Jr. – De Palma... O De Palma já tinha sido marginalizado após Missão: Marte. Mas ele ainda fez aquele filme noir, (Dália Negra) belíssimo filme que foi um fracasso. Ali eu acho que foi o último estertor dele em Hollywood. Mas ainda havia um espaço, Shyamalan estava fazendo filmes ainda, chutando o balde. Michael Mann fez em 2006 o Miami Vice. E no cenário internacional eu estava acompanhando os filmes da Claire Denis, ela estava fazendo um filme melhor que o outro. Surgiram Apichatpong e outros cineastas. Hou Hsiao-hsien estava bem na ativa ainda – agora ele fez um filme novo, que passou em Cannes, mas ficou um bom tempo sem filmar. Kiarostami... enfim, uma série de cineastas que estavam ali vivendo uma parte muito interessante de sua carreira, ou o seu auge, e uma série de cineastas interessantes estavam surgindo.

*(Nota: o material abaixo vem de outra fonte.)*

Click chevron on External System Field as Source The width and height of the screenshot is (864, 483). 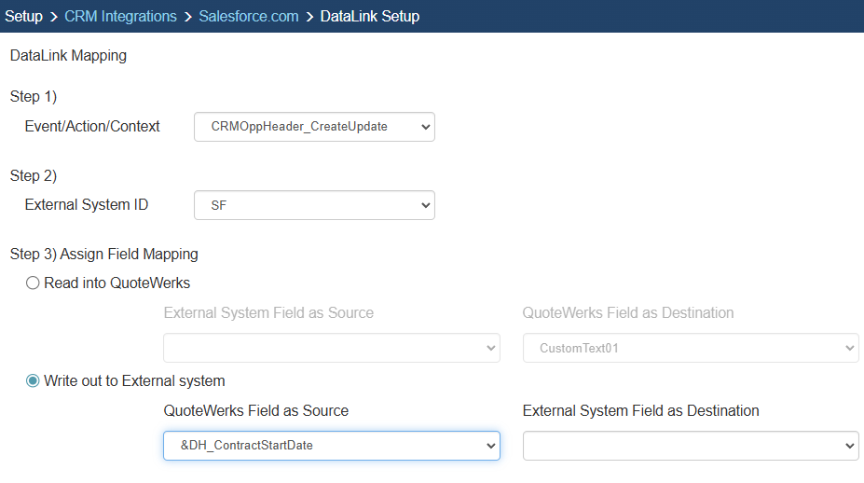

O Intruso, Claire Denis, 2004

E eu não estou dizendo que eles só estavam fazendo filmes bons porque era uma época em que ainda existia a película, mas há uma coincidência com o fim de uma safra interessante do cinema... O fim da película representa algo maior. Realmente de uma mudança de era, de status. Uma mudança do lugar do cinema no mundo. Ele não é o responsável por isso. Era uma coisa que vinha acontecendo há um tempão; o fim da película é só o episódio que serve como a tomada de consciência. Claro que é uma coisa natural, que ia acontecer em algum momento, que já vinha acontecendo aos poucos desde os anos 90. A gente sabia... Mas acho que quando a coisa aconteceu, teve um baque, que foi subestimado. Reagimos com falsa naturalidade: “que nada, isso daí não representa nada. O cinema vai continuar. É a mesma coisa que você dizer que se tirasse a tinta a óleo do mercado acabava a pintura, quando na verdade há outras formas, outros materiais, outros suportes, outros meios de expressão”... Sim, concordo absolutamente, o fim da tinta a óleo não seria o fim da pintura. Mas seria o fim de uma certa pintura...

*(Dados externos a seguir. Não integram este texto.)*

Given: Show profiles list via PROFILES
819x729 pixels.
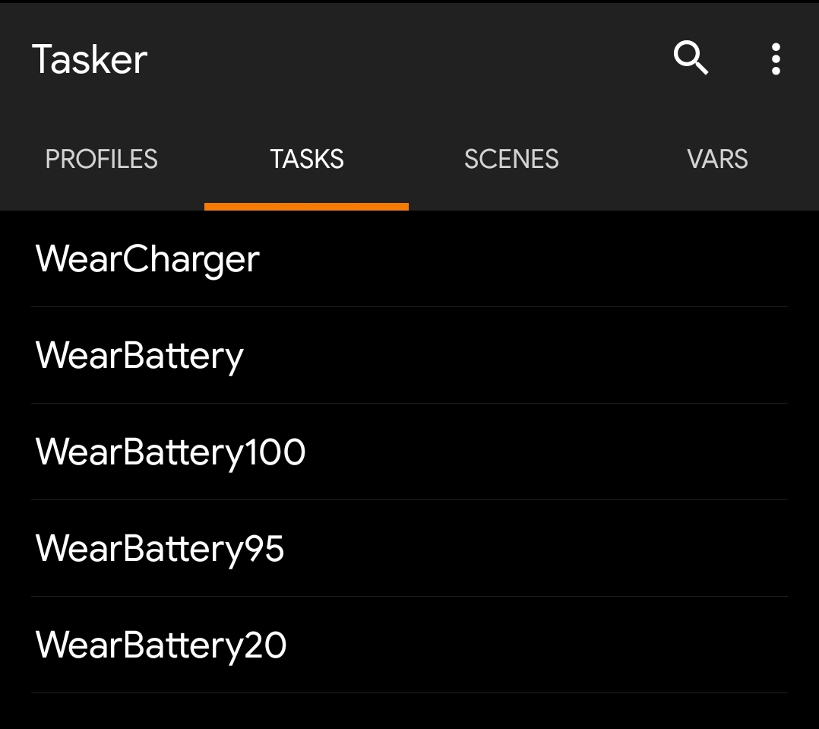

Isso criou um problema para a arquivística também, para a questão do armazenamento dos filmes. É um debate ultra-polêmico e muito forte hoje no campo da preservação do patrimônio cinematográfico: como preservar os filmes. O suporte digital é complicadíssimo do ponto de vista da preservação. Será que a gente não deve lutar para que continuem fabricando película porque é uma forma mais segura de guardar os filmes, por incrível que pareça?

É uma teoria de mesa de bar, mas eu acho que a notícia oficial do fim da película - “não se vai mais fazer filme com película” - foi a cereja do bolo de algo que já vinha acontecendo. E isso coincidiu com o momento em que estava todo mundo percebendo que, caramba, mudou... o cenário mudou. E para onde ir? Eu acho que tem muita gente perdida.

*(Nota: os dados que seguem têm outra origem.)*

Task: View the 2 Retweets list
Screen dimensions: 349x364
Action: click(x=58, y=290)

Qual o lugar do cinema na sociedade? Dentro de uma economia das imagens, tanto num sentido material, industrial, quanto também no sentido de uma economia estética, libidinal. Numa economia de como capturar os desejos, como lidar, cativar e agenciar todo um investimento, todo um envolvimento libidinal que está necessariamente implicado no contato de um sujeito com uma imagem. É um momento de crise, em que está todo mundo perdido mesmo.

Cinema clássico

MiguelCara, eu tenho um pouco de resistência ao cinema do presente e me interesso mais pelo cinema do futuro. E o cinema do futuro é Raoul Walsh. Porque o Raoul Walsh pode iluminar alguma coisa, oferecer uma saída para esse estado de coisas. Eu faço universidade de cinema e me parece uma castração química de quatro anos. Um estado de desenergização absoluto. Alguém está apontando hoje dentro da crítica cinematográfica, e dentro da produção de filmes, uma saída possível, interessante? Existe futuro para esse exercício?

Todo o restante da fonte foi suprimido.